▸ **Problem description**
When the string "label" occurs in a line of the records, show that line.

--------------------

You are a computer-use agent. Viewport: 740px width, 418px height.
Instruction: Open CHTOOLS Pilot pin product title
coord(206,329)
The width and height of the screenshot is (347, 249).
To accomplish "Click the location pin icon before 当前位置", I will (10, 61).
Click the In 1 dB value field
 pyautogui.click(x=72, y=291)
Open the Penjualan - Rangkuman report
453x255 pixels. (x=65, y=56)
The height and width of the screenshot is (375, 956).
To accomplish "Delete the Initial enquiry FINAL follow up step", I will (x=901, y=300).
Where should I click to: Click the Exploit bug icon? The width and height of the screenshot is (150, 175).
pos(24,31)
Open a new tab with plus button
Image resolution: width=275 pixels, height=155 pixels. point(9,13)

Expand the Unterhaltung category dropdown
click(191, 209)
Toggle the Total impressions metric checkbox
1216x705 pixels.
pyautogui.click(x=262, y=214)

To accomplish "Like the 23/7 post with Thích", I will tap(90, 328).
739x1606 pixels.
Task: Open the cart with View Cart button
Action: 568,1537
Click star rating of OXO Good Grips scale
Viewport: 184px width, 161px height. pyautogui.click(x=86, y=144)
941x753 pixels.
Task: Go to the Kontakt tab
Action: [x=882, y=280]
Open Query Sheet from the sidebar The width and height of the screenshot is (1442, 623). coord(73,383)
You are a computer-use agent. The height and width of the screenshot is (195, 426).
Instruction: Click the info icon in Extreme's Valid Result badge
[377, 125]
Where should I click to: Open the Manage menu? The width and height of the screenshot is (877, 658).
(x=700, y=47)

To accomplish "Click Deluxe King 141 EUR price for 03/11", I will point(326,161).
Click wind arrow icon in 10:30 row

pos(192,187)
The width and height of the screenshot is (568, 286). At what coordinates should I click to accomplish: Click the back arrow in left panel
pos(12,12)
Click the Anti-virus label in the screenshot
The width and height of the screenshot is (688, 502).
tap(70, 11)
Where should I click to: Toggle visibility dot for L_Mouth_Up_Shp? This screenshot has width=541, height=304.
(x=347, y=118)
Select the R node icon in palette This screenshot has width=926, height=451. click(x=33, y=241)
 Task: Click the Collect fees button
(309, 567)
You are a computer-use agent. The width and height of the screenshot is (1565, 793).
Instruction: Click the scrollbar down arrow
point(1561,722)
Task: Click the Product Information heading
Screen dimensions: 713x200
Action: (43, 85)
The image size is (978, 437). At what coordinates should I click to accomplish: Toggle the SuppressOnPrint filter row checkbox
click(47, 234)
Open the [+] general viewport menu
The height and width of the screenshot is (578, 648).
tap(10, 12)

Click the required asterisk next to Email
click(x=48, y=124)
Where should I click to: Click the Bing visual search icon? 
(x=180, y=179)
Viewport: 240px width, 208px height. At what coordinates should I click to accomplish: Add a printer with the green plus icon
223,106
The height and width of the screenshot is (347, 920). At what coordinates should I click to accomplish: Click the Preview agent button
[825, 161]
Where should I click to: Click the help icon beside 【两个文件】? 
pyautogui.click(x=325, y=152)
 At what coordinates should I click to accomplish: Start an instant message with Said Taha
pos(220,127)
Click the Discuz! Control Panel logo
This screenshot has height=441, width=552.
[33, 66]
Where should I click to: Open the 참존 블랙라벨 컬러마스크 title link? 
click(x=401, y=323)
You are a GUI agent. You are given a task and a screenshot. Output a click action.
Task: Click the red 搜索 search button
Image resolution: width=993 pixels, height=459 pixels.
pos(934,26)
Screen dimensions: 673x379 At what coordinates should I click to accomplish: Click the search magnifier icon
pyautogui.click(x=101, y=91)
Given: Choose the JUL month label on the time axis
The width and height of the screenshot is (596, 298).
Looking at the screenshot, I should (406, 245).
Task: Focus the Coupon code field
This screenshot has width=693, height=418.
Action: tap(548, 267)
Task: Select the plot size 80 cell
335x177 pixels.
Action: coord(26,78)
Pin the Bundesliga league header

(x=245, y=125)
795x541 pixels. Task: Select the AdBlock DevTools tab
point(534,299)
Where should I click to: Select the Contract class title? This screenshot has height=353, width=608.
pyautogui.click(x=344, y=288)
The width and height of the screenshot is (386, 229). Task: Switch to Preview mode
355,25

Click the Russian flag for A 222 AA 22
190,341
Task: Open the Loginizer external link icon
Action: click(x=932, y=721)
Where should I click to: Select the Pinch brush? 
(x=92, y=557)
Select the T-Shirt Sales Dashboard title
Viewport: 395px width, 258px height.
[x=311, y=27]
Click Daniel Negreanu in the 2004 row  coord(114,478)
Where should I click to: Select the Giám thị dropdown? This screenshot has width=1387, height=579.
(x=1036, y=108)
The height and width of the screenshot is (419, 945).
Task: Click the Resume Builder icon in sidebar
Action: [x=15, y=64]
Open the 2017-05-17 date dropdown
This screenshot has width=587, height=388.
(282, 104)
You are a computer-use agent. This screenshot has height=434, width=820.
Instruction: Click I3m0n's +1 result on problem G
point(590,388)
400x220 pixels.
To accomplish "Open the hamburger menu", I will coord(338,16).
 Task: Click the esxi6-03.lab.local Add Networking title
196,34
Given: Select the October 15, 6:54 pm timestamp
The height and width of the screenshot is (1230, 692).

--------------------

▸ **Completed task**
Click the Anti-virus label in the screenshot
Given: Choose the JUL month label on the time axis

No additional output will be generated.